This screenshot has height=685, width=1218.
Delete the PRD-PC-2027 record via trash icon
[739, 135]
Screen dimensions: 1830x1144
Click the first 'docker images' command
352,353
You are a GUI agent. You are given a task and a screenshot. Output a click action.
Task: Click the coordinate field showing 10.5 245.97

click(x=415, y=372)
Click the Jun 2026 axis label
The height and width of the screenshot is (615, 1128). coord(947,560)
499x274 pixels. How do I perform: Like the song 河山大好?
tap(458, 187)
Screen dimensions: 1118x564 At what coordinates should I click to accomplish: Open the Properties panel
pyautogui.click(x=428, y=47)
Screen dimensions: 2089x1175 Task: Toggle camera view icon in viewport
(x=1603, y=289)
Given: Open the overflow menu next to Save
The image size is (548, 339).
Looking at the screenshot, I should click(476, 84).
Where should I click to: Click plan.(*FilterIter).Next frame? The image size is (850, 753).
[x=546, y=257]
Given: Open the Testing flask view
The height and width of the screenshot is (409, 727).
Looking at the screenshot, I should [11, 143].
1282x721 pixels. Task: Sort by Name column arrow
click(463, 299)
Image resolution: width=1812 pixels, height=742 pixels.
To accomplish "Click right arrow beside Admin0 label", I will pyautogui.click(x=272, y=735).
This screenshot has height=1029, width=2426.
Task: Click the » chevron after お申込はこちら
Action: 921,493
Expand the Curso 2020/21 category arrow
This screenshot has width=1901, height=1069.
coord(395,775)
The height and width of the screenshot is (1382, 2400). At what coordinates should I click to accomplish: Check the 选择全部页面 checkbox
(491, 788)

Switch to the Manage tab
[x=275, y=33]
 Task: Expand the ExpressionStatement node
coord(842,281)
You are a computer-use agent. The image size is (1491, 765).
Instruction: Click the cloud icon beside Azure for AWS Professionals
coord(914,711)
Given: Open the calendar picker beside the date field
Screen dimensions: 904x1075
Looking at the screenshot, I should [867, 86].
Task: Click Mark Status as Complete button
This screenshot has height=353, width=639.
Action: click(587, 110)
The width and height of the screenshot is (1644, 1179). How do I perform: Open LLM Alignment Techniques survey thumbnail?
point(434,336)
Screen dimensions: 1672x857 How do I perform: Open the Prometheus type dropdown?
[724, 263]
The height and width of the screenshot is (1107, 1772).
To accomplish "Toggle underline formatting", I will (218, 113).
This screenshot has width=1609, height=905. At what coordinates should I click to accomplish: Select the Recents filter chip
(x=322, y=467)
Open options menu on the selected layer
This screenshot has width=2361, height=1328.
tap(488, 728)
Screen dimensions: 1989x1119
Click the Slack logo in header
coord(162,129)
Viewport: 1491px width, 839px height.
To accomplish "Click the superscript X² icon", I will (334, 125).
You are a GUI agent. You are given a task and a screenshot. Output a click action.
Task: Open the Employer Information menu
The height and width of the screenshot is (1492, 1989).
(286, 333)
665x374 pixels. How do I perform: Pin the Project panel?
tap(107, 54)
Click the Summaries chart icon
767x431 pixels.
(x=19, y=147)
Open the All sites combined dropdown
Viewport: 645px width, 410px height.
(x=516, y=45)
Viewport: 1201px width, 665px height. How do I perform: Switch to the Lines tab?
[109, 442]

- _What the task requires_:
Give all the records again. Match them exactly.

- _Written response_:
This screenshot has height=685, width=1218.
Delete the PRD-PC-2027 record via trash icon
[739, 135]
Screen dimensions: 1830x1144
Click the first 'docker images' command
352,353
You are a GUI agent. You are given a task and a screenshot. Output a click action.
Task: Click the coordinate field showing 10.5 245.97

click(x=415, y=372)
Click the Jun 2026 axis label
The height and width of the screenshot is (615, 1128). coord(947,560)
499x274 pixels. How do I perform: Like the song 河山大好?
tap(458, 187)
Screen dimensions: 1118x564 At what coordinates should I click to accomplish: Open the Properties panel
pyautogui.click(x=428, y=47)
Screen dimensions: 2089x1175 Task: Toggle camera view icon in viewport
(x=1603, y=289)
Given: Open the overflow menu next to Save
The image size is (548, 339).
Looking at the screenshot, I should click(476, 84).
Where should I click to: Click plan.(*FilterIter).Next frame? The image size is (850, 753).
[x=546, y=257]
Given: Open the Testing flask view
The height and width of the screenshot is (409, 727).
Looking at the screenshot, I should [11, 143].
1282x721 pixels. Task: Sort by Name column arrow
click(463, 299)
Image resolution: width=1812 pixels, height=742 pixels.
To accomplish "Click right arrow beside Admin0 label", I will pyautogui.click(x=272, y=735).
This screenshot has height=1029, width=2426.
Task: Click the » chevron after お申込はこちら
Action: 921,493
Expand the Curso 2020/21 category arrow
This screenshot has width=1901, height=1069.
coord(395,775)
The height and width of the screenshot is (1382, 2400). At what coordinates should I click to accomplish: Check the 选择全部页面 checkbox
(491, 788)

Switch to the Manage tab
[x=275, y=33]
 Task: Expand the ExpressionStatement node
coord(842,281)
You are a computer-use agent. The image size is (1491, 765).
Instruction: Click the cloud icon beside Azure for AWS Professionals
coord(914,711)
Given: Open the calendar picker beside the date field
Screen dimensions: 904x1075
Looking at the screenshot, I should [867, 86].
Task: Click Mark Status as Complete button
This screenshot has height=353, width=639.
Action: click(587, 110)
The width and height of the screenshot is (1644, 1179). How do I perform: Open LLM Alignment Techniques survey thumbnail?
point(434,336)
Screen dimensions: 1672x857 How do I perform: Open the Prometheus type dropdown?
[724, 263]
The height and width of the screenshot is (1107, 1772).
To accomplish "Toggle underline formatting", I will (218, 113).
This screenshot has width=1609, height=905. At what coordinates should I click to accomplish: Select the Recents filter chip
(x=322, y=467)
Open options menu on the selected layer
This screenshot has width=2361, height=1328.
tap(488, 728)
Screen dimensions: 1989x1119
Click the Slack logo in header
coord(162,129)
Viewport: 1491px width, 839px height.
To accomplish "Click the superscript X² icon", I will (334, 125).
You are a GUI agent. You are given a task and a screenshot. Output a click action.
Task: Open the Employer Information menu
The height and width of the screenshot is (1492, 1989).
(286, 333)
665x374 pixels. How do I perform: Pin the Project panel?
tap(107, 54)
Click the Summaries chart icon
767x431 pixels.
(x=19, y=147)
Open the All sites combined dropdown
Viewport: 645px width, 410px height.
(x=516, y=45)
Viewport: 1201px width, 665px height. How do I perform: Switch to the Lines tab?
[109, 442]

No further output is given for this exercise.